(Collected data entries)
■ ■ ■ ■ ■

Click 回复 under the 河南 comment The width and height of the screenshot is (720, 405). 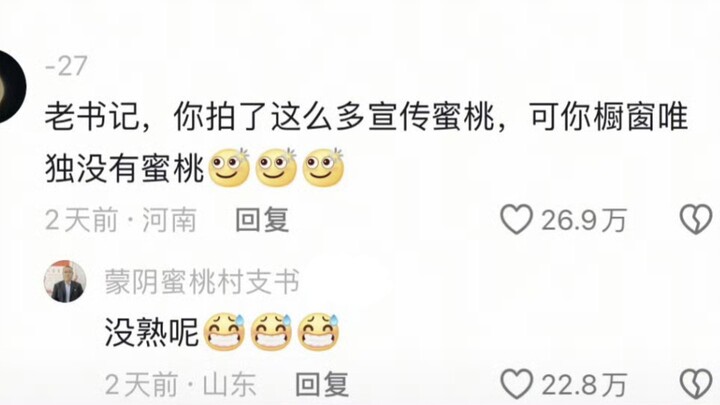[x=262, y=220]
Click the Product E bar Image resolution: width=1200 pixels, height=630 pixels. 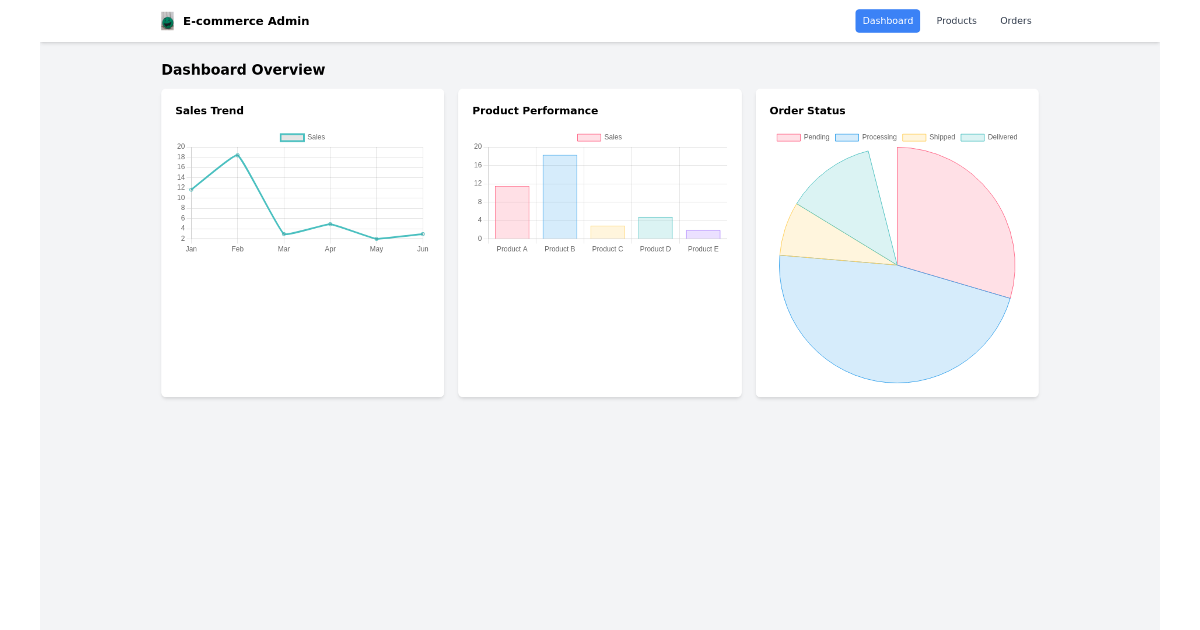(x=702, y=234)
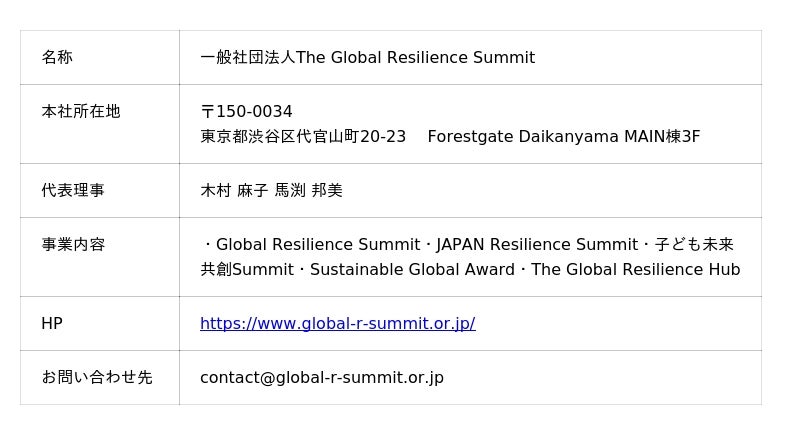Click the contact@global-r-summit.or.jp email address
This screenshot has height=435, width=800.
coord(321,377)
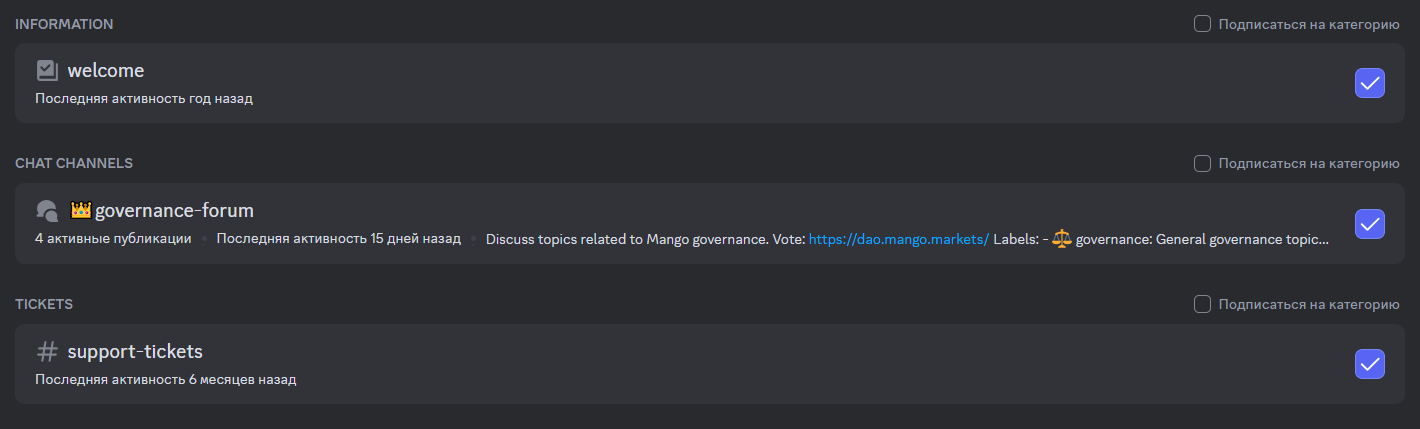The image size is (1420, 429).
Task: Click the forum bubbles icon of governance-forum
Action: pyautogui.click(x=47, y=211)
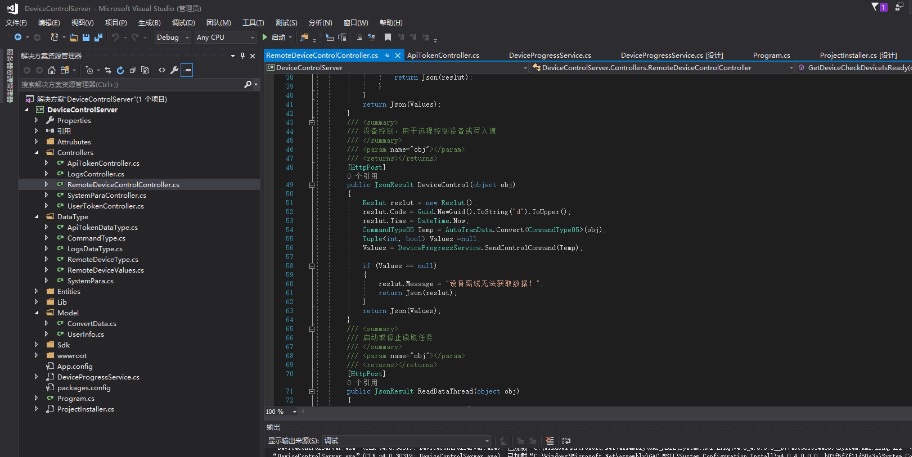Click the Refresh icon in Solution Explorer
912x457 pixels.
tap(120, 70)
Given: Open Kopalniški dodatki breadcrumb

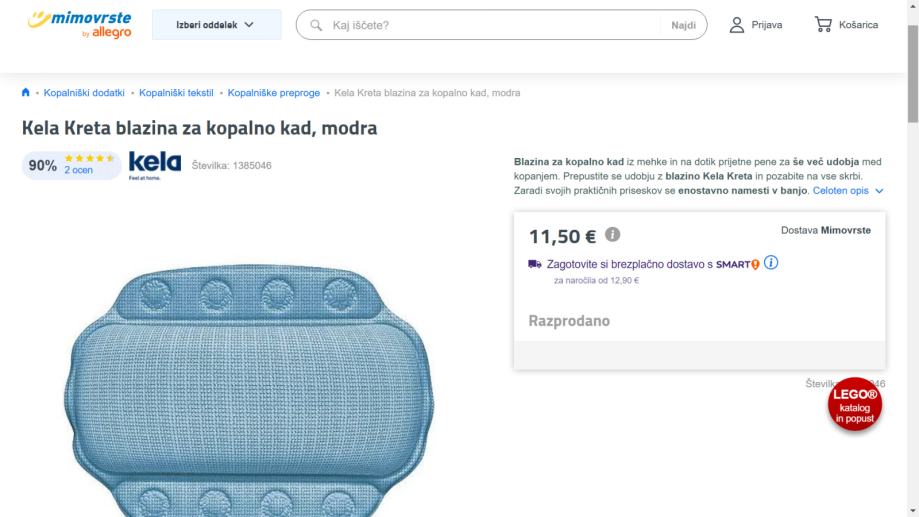Looking at the screenshot, I should 84,93.
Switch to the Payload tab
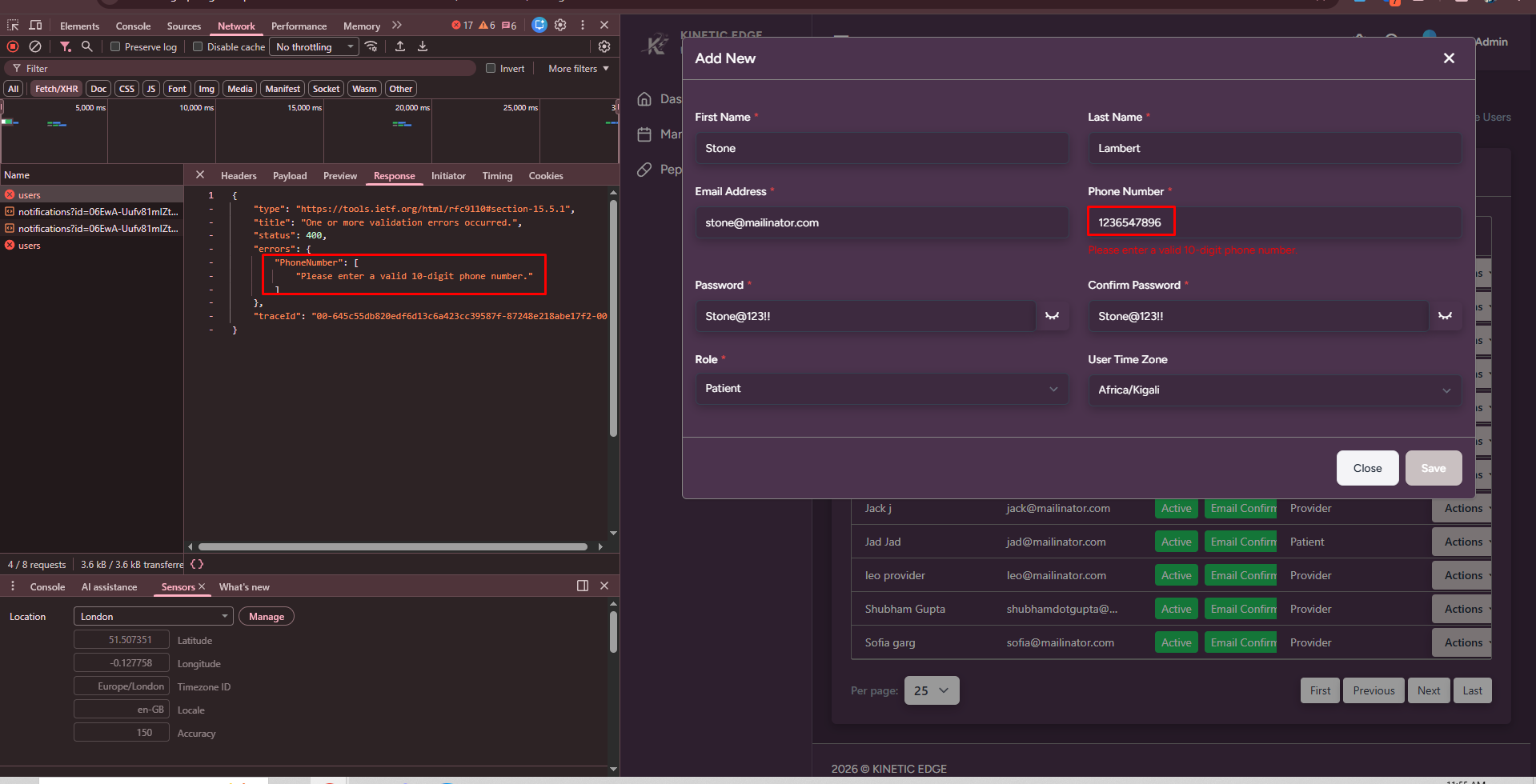Screen dimensions: 1536x784 (289, 176)
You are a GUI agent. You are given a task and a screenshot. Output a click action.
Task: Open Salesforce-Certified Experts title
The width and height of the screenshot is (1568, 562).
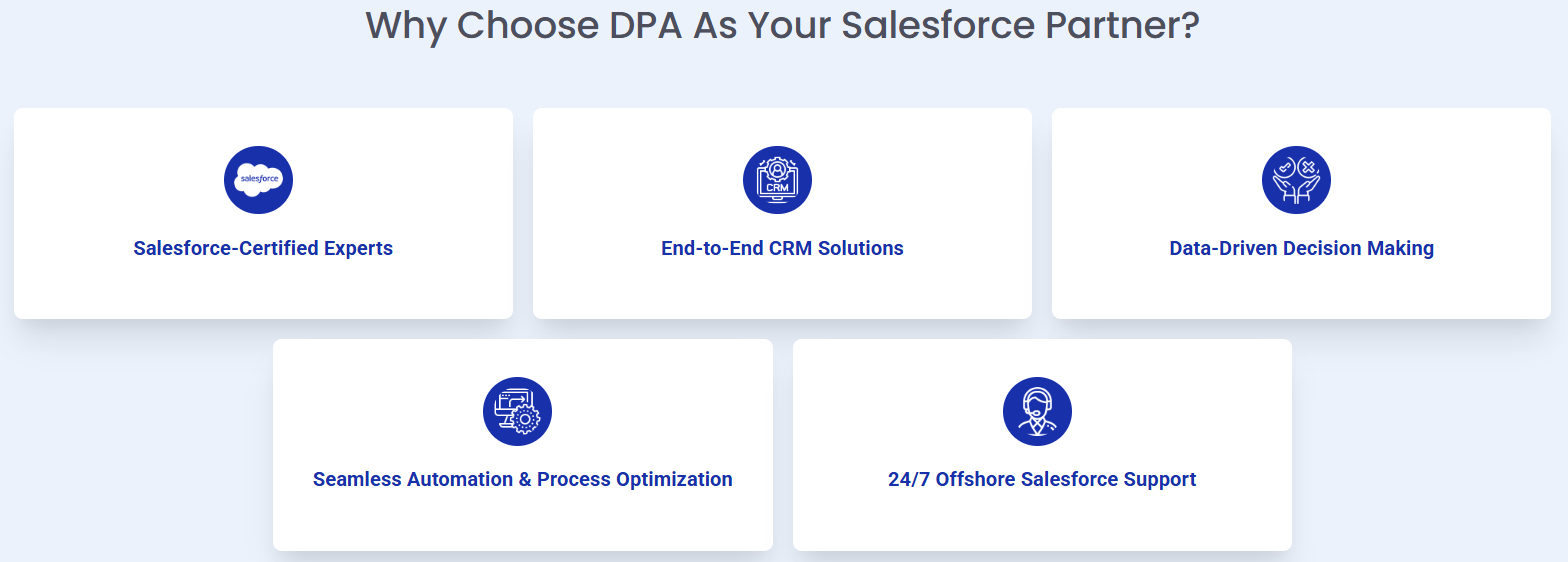coord(263,248)
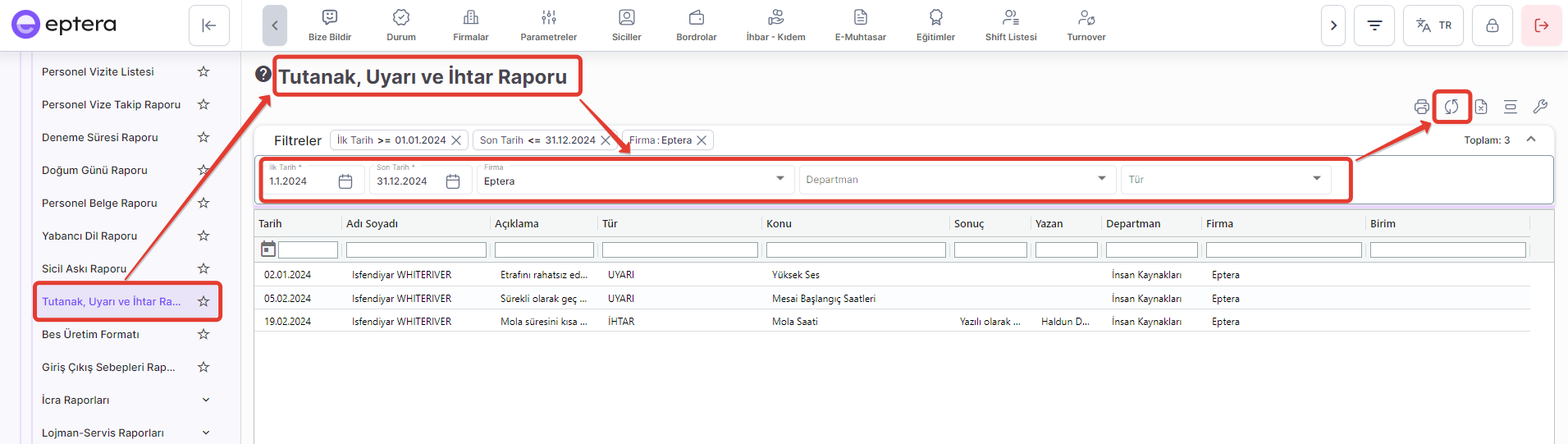Open the Departman dropdown
Image resolution: width=1568 pixels, height=444 pixels.
pyautogui.click(x=957, y=180)
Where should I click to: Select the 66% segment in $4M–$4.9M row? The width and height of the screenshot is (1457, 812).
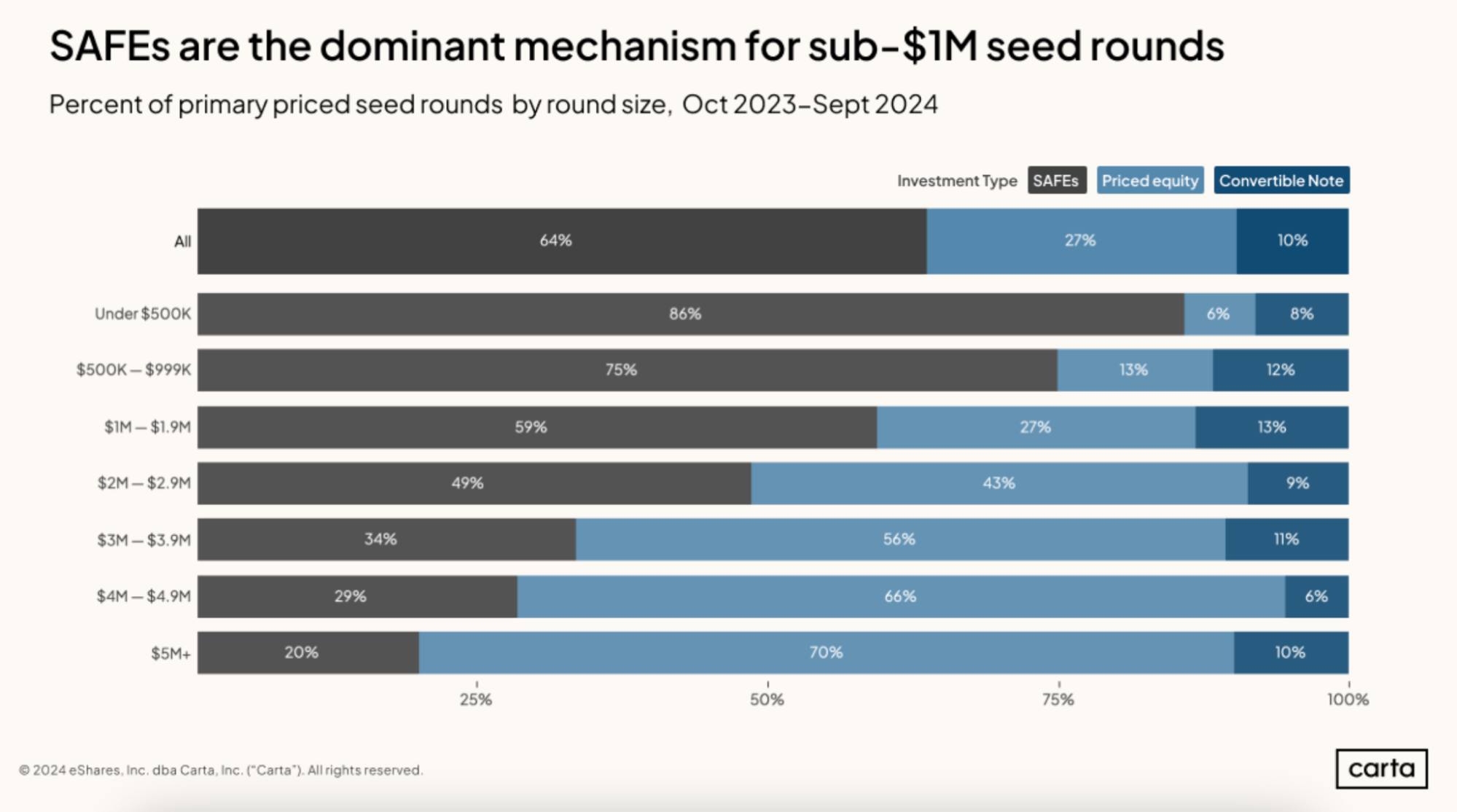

■ ■ ■ ■ ■

__WHAT TO WORK ON__
Excluding pictures, copy exactly the lines from the line containing "Task: Open Salesforce-Certified Experts title" through the last line of the data, inclusive.

__PROBLEM SOLUTION__
Task: Open Salesforce-Certified Experts title
The width and height of the screenshot is (1568, 562).
coord(263,248)
Open the Departman dropdown
Image resolution: width=1568 pixels, height=444 pixels.
pyautogui.click(x=957, y=180)
Where should I click to: Select the 66% segment in $4M–$4.9M row? The width and height of the screenshot is (1457, 812).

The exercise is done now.